The age of fully automated mining is already here.
Remote-controlled trucks, locomotives and loading systems are in operation in open-cast mines in Australia, and robotic rock drilling rigs are in full swing in mines and on deep-sea oil rigs.
A European car manufacturer is putting the finishing touches to a driverless vehicle that can negotiate a network of tunnels deep underground.
And, if all goes to plan, diggers, bulldozers and other heavy machinery could soon be controlled from mining operations centres that are hundreds, or even thousands, of kilometres away.
Major manufacturers pioneering driverless machines
Japanese heavy equipment manufacturer, Komatsu; US earth moving equipment giant, Caterpillar; and Swedish car manufacturer, Volvo, are among those already manufacturing Automated Haulage Systems (AHS) and driverless trucks for the mining sector.
Working with systems management companies such as Modular Mining Systems and vehicle automation manufacturers, such as Utah-based Autonomous Solutions, these vehicle manufacturers have pulled off a major coup. They are overseeing the roll-out of automated heavy-duty trucks that are intelligent and agile enough to avoid obstacles, follow given routes and perform tasks seamlessly and predictably, around the clock.
The big benefit: continuous mining
Major players in the iron ore and oil sands mining sectors – Rio Tinto, BHP Billiton and Suncor – have bought in to the concept of driverless mining.
In fact, Rio Tinto deployed Autonomous Load Haul Dump Trucks to Australian mines way back in 2011. In subsequent years, the company added remote-controlled trains, featuring fully automated loading and unloading systems, to its driverless infrastructure.
Today at the Rio Tinto mines, 69 driverless trucks are remote-controlled by technicians located more than 1,200 kilometres away in Perth. These machines move 20 million tonnes of iron ore per month, every month. Factor in an estimated savings of 500 work hours a year per mine, and the cost benefits of automation are significant.
In an industry suffering from depressed commodity prices and high labour costs, automation has proved a godsend. Apart from the obvious savings on wages, automated mining is continuous and repeatable. Mining can continue 24/7.
Maintenance costs are also appreciably lower, with software ensuring that machines operate at an optimal and even pace.
Beyond the limits of GPS
The next major leap in automation technology is the creation of driverless trucks that can operate underground, beyond the limits of GPS. This is where Volvo has stepped in.

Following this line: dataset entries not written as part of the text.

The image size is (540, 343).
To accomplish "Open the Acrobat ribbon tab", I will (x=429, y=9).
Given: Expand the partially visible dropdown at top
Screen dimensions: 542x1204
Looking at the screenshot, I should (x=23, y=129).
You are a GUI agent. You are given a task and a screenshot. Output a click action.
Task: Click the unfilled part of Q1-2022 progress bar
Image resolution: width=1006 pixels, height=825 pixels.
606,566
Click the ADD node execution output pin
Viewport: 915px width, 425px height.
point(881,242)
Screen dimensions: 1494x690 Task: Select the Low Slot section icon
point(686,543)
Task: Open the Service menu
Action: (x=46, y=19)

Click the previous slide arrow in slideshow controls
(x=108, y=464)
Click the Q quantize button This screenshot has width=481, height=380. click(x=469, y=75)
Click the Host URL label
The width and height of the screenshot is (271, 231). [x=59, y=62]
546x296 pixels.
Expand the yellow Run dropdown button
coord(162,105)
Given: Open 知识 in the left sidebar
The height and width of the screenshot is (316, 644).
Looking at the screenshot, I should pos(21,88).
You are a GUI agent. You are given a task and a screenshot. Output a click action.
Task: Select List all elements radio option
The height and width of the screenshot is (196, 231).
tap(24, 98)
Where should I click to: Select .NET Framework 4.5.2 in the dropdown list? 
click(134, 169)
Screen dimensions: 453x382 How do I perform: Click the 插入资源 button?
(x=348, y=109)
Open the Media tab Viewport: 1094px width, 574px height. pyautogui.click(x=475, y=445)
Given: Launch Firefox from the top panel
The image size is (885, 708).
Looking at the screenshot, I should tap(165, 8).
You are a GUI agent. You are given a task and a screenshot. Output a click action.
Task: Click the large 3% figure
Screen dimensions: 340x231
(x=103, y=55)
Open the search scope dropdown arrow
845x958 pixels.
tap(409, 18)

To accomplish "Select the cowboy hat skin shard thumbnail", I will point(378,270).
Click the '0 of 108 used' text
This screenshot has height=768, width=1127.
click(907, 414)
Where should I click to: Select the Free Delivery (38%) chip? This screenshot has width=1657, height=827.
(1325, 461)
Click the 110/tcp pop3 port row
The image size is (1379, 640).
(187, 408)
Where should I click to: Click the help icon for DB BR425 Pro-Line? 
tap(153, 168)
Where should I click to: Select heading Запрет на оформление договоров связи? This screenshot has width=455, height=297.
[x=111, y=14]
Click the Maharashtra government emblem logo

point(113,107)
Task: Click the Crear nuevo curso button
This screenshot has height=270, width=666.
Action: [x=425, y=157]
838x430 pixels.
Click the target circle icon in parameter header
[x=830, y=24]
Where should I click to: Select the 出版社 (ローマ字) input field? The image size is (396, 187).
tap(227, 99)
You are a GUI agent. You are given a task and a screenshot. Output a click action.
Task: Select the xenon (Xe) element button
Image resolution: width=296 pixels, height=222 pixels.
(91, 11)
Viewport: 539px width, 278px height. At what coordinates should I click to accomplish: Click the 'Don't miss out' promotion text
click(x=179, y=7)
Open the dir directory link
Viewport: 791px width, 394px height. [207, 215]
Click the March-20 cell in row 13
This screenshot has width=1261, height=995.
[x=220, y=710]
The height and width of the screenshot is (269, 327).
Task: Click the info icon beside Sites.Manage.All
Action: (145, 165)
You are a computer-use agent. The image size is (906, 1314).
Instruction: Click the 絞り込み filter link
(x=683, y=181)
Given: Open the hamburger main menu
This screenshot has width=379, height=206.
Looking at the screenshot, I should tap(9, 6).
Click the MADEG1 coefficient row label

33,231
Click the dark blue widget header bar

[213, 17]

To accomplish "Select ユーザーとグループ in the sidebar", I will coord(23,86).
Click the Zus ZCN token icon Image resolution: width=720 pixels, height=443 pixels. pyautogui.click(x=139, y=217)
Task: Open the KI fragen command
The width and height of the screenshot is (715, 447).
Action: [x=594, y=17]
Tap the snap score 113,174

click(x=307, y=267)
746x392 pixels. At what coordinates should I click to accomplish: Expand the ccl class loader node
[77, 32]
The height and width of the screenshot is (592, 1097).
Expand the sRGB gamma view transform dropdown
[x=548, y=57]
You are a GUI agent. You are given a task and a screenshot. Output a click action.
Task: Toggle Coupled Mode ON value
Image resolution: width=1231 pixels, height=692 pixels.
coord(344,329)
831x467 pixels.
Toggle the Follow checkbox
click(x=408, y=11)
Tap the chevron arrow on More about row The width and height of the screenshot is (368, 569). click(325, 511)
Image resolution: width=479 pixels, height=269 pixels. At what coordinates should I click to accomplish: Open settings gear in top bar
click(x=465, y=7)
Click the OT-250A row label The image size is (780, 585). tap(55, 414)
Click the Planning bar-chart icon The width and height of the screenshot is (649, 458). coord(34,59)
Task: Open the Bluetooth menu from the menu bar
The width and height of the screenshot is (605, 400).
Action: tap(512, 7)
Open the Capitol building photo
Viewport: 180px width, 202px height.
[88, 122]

The car manufacturer recently tested a laser-guided autonomous FMX truck, containing a sophisticated sensor system, 1,300 metres below ground in Sweden’s Kristenberg Mine.
By all accounts, the demonstration was a resounding success. The vehicle has been deployed permanently to the mine, and three new test trucks will be operational underground during the course of the year.
Asimov’s ‘robot-brains’ realised
The concept of driverless vehicles isn’t new. One of sci-fi writer Ray Bradbury’s characters talks to a robotic police car that eventually traps him in the back seat in Pedestrian, a short story published in 1951.
Three years later, Isaac Asimov wrote about vehicles with “robot-brains” that could be set, or programmed, to proceed to particular destinations without the “interference of slow human reflexes”.
Today, driverless vehicles perform complex tasks using a combination of computer software, sensors, GPS navigation and other smart technologies that can, collectively, be referred to as ‘robotic brains’.
Tech giants Google and Tesla are in the advanced stages of developing self-driving cars for use on public roads. The Australian government is busy changing legislations to allow fleets of driverless trucks on state highways and byways.
Robotic devices powered by Artificial Intelligence are already capable of doing almost all mining activities, from loading, hauling and blasting to bolting mine roofs, ore sampling and even rescuing trapped or injured mine workers.